** BEGIN The records **

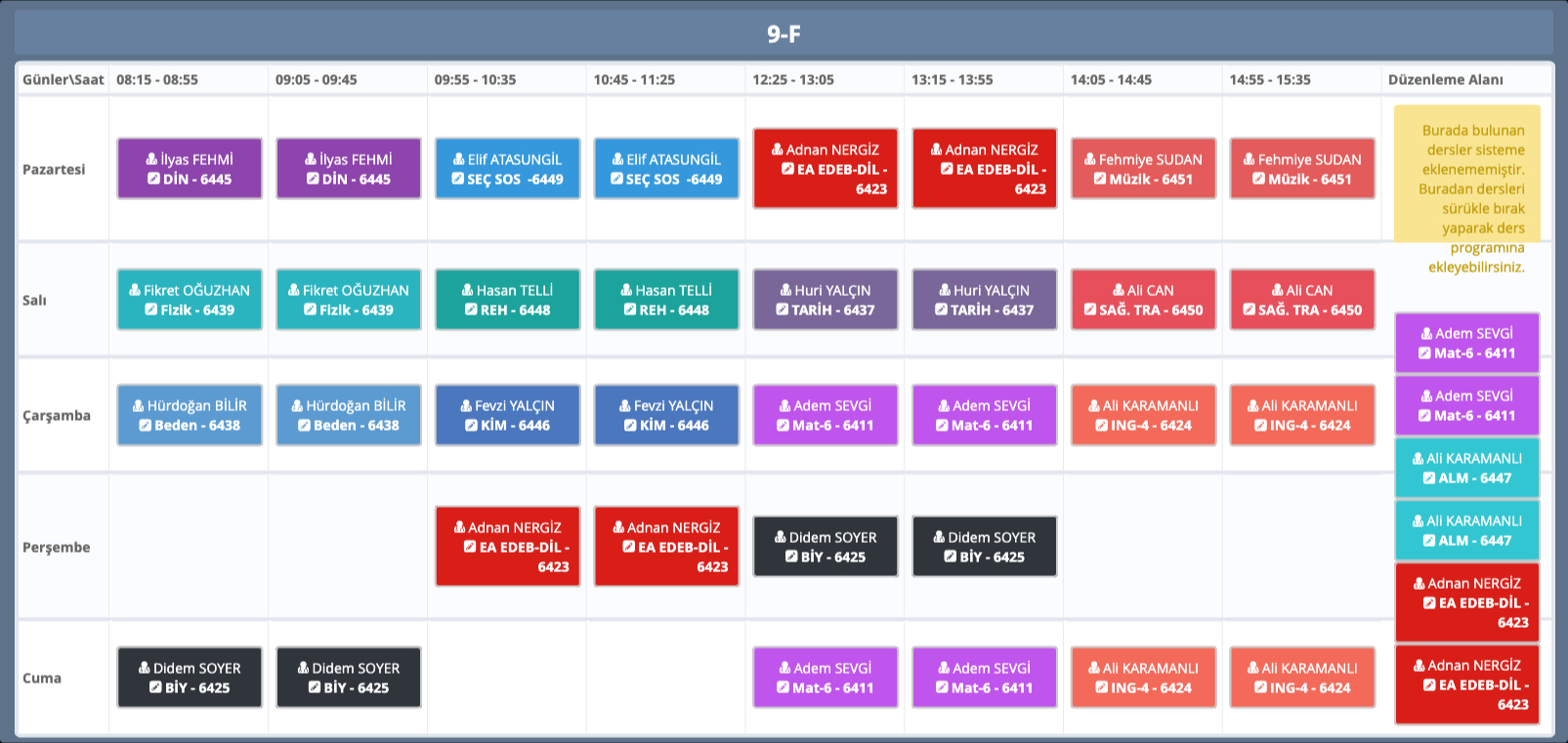Select Thursday 10:45 Adnan NERGİZ lesson card
1568x743 pixels.
[x=666, y=547]
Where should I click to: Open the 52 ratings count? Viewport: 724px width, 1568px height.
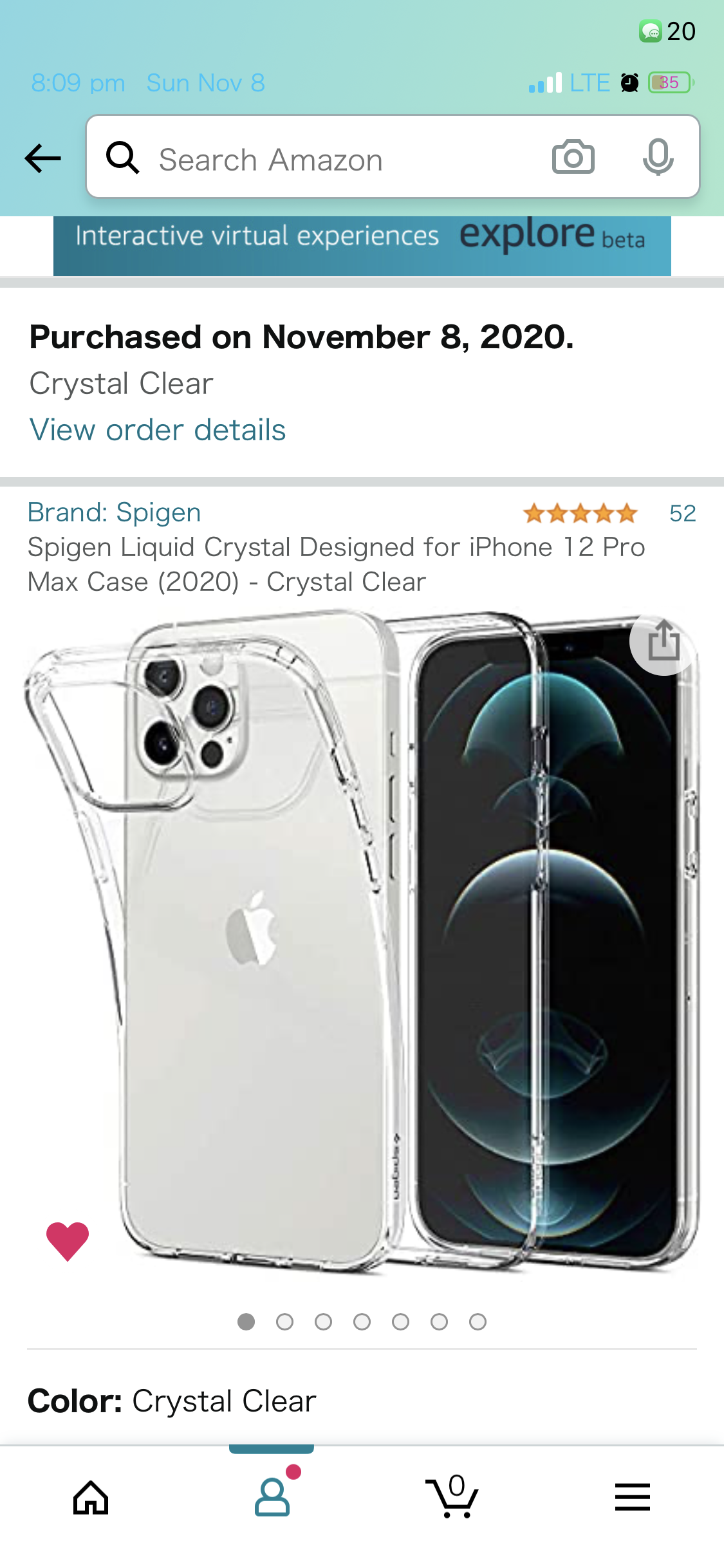tap(683, 514)
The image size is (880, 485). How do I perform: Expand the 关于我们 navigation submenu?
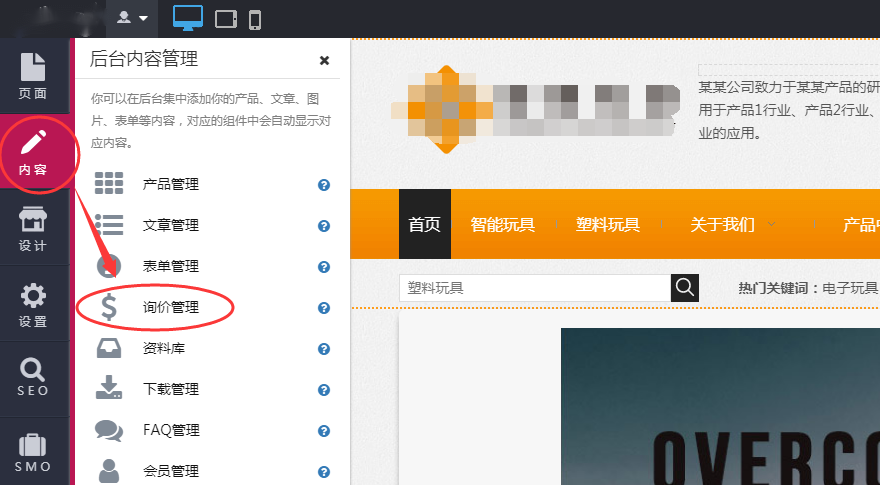(732, 224)
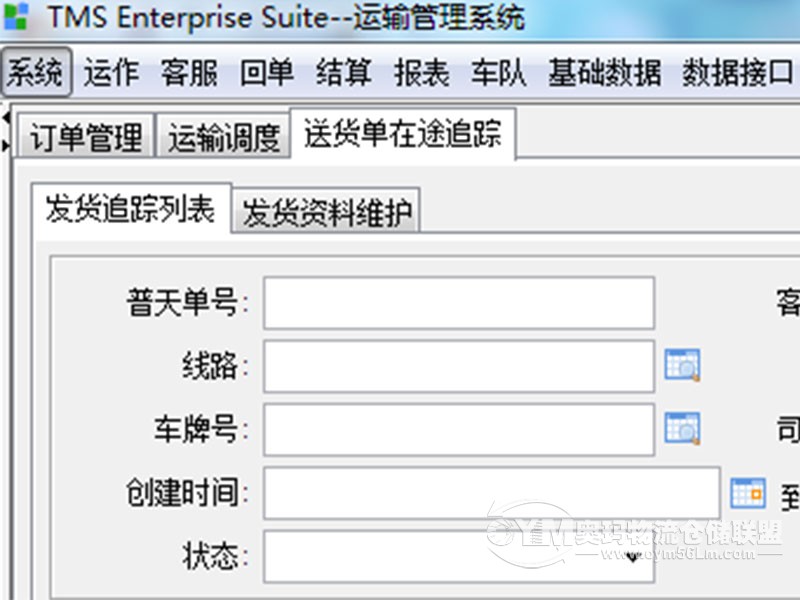Open the 基础数据 menu
This screenshot has height=600, width=800.
605,72
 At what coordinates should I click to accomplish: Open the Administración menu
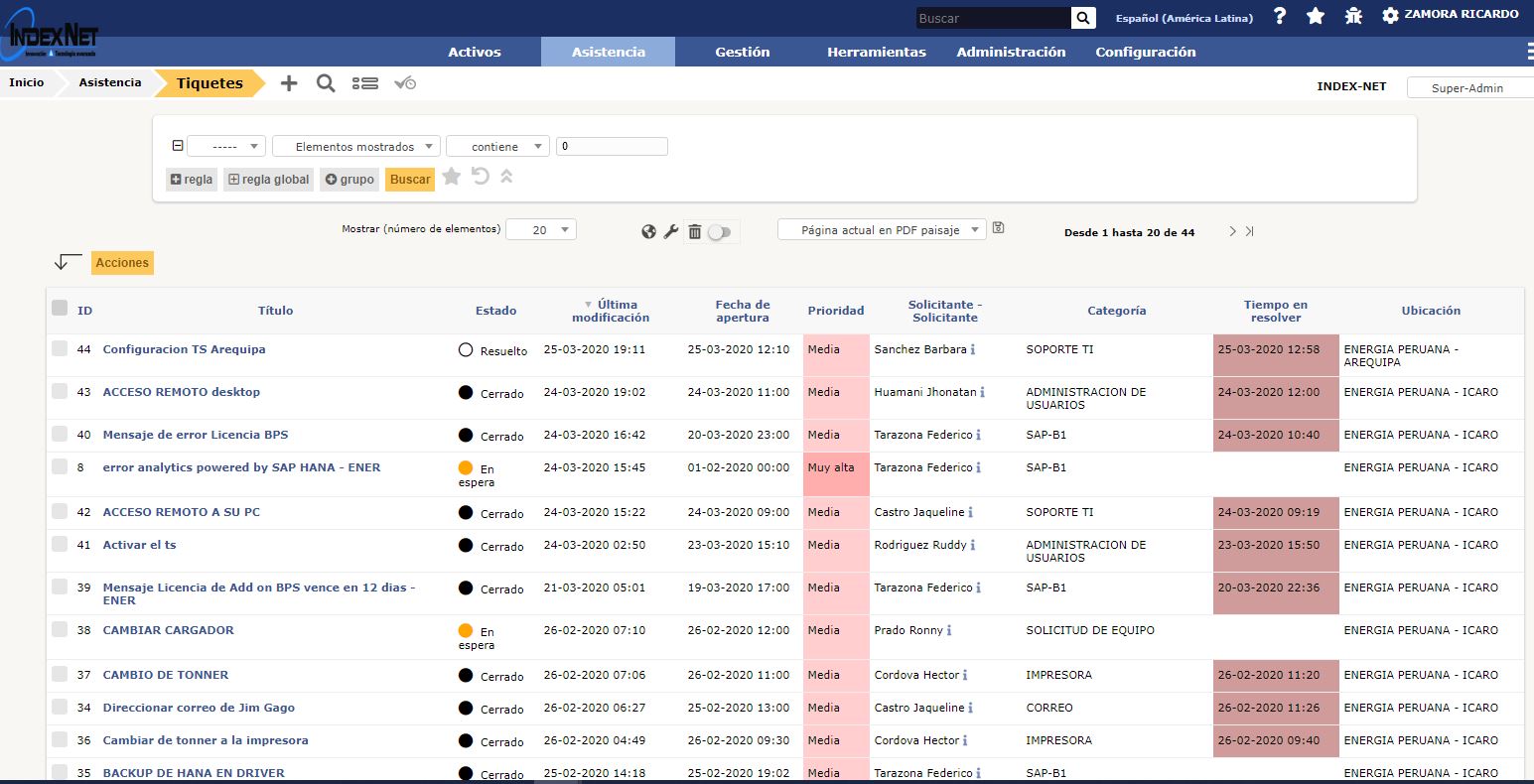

** END The records **

Required work:
Copy every one of the records above word for word, leaving the pictures out.

Answer for this exercise:
Select Thursday 10:45 Adnan NERGİZ lesson card
1568x743 pixels.
[x=666, y=547]
Where should I click to: Open the 52 ratings count? Viewport: 724px width, 1568px height.
tap(683, 514)
The image size is (880, 485). How do I perform: Expand the 关于我们 navigation submenu?
(732, 224)
Open the 基础数据 menu
This screenshot has height=600, width=800.
605,72
 At what coordinates should I click to accomplish: Open the Administración menu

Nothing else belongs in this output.